**WORK REQUEST:**
Provide again, from the entries below, every line from the one containing "Image resolution: width=1068" through the one containing "860x571 pixels.", exactly as written, and no other line.

┌────────

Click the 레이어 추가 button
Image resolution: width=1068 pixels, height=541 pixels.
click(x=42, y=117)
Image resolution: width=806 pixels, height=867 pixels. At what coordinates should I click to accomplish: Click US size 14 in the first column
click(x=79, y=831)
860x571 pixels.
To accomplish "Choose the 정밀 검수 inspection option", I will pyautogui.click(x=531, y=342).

└────────
┌────────

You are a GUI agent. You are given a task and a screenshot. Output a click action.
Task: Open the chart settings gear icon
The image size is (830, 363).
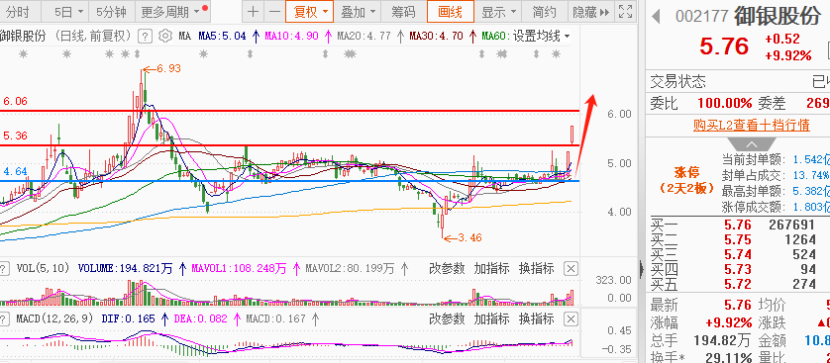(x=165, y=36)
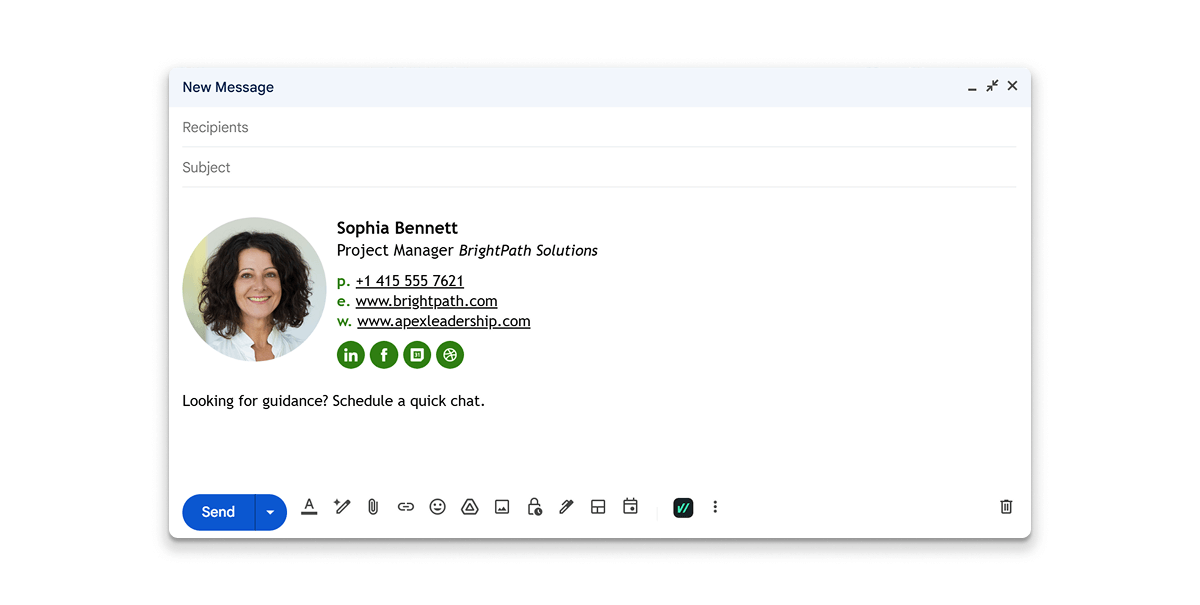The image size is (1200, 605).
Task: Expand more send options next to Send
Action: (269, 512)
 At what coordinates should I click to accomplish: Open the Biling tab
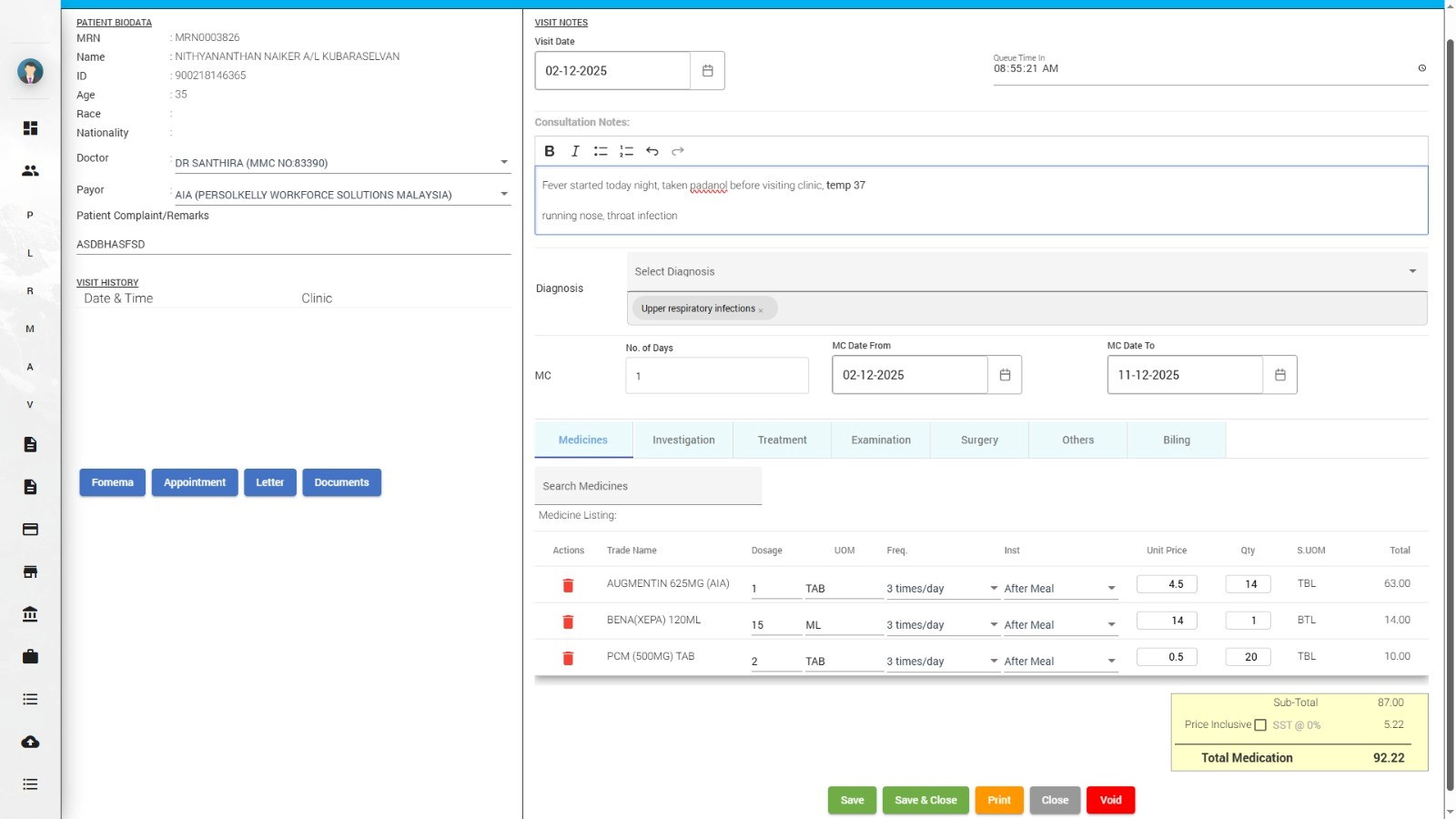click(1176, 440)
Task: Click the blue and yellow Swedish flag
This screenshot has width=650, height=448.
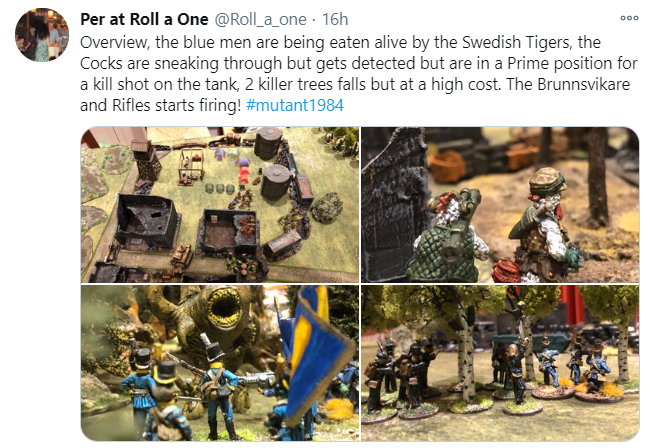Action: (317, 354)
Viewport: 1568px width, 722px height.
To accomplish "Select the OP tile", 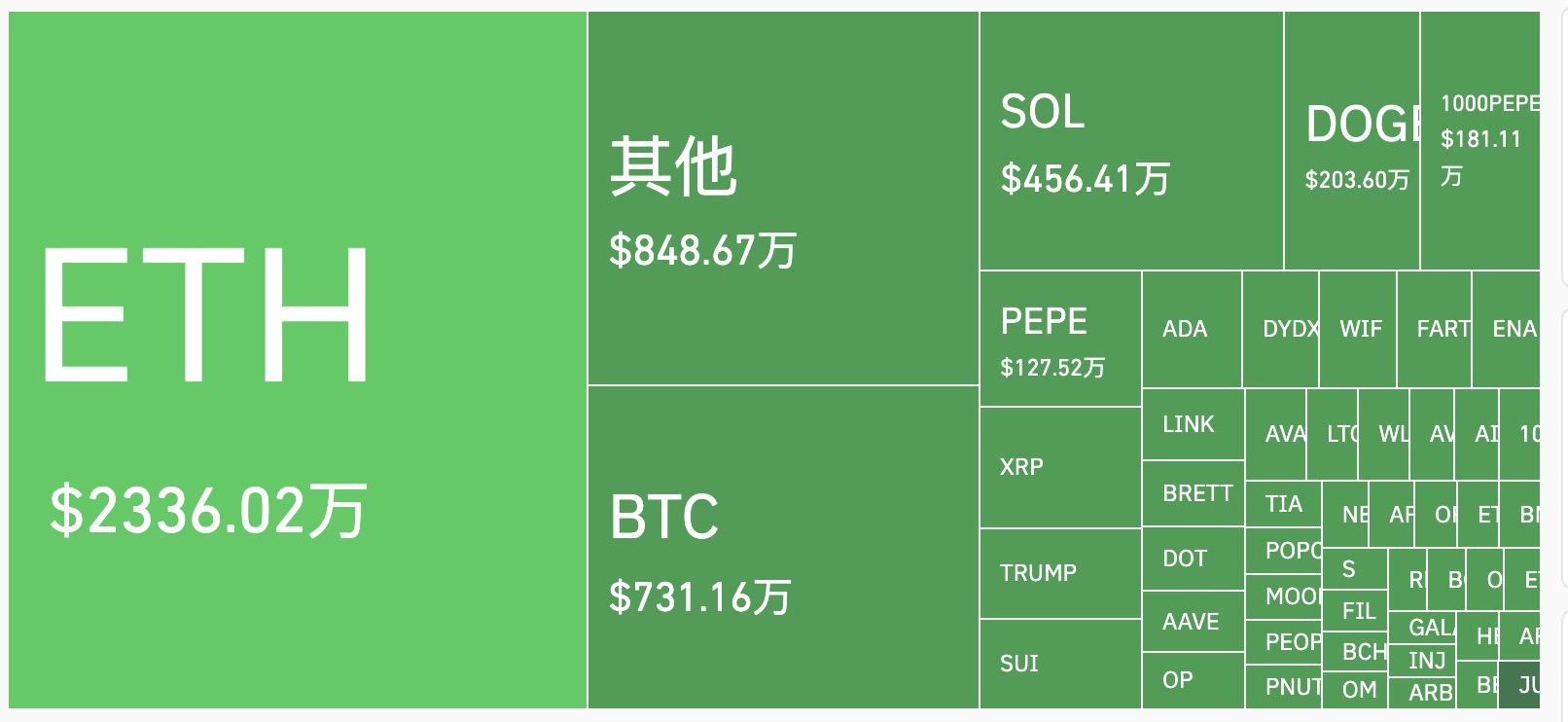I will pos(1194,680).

└────────

**ANSWER SPACE:**
Image resolution: width=1068 pixels, height=541 pixels.
click(x=42, y=117)
Image resolution: width=806 pixels, height=867 pixels. At what coordinates should I click to accomplish: Click US size 14 in the first column
click(x=79, y=831)
860x571 pixels.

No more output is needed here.